DIRECTIONS —
Reproduce the material below line for line, with the pictures left out.

Start of STORED ROWS

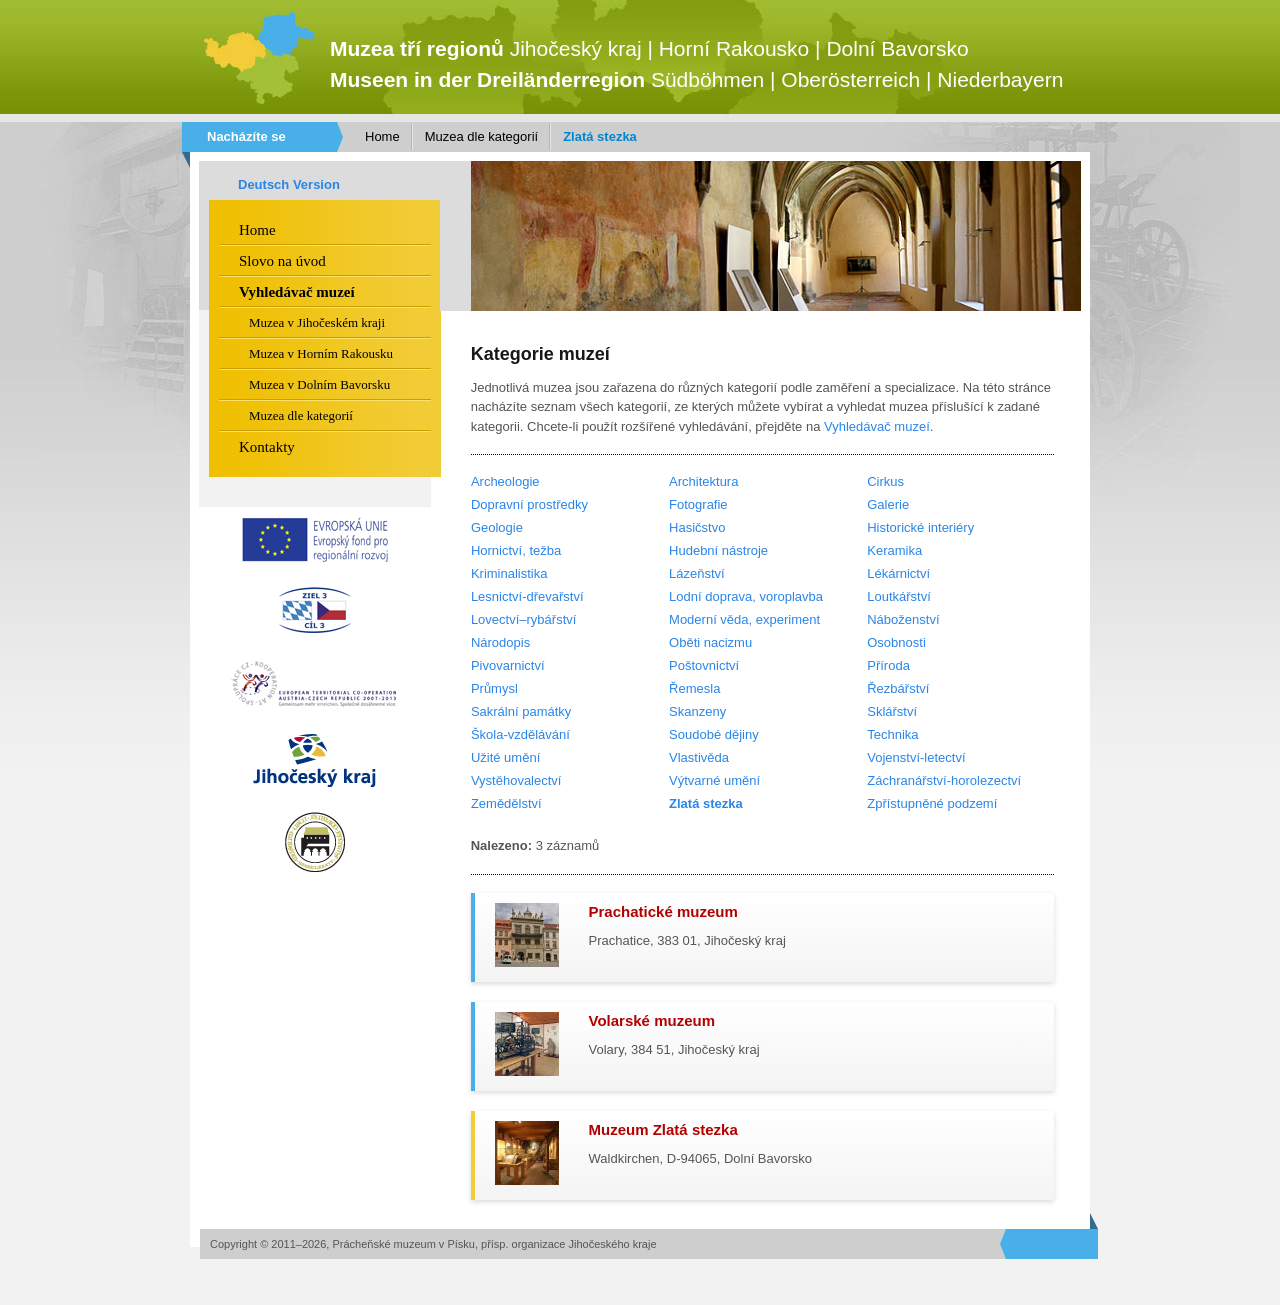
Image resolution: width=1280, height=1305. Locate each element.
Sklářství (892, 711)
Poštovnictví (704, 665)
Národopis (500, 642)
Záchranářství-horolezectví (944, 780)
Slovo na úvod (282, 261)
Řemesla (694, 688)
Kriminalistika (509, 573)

End of STORED ROWS

CORRECT ANSWER —
Image resolution: width=1280, height=1305. Locate each element.
Sklářství (892, 711)
Poštovnictví (704, 665)
Národopis (500, 642)
Záchranářství-horolezectví (944, 780)
Slovo na úvod (282, 261)
Řemesla (694, 688)
Kriminalistika (509, 573)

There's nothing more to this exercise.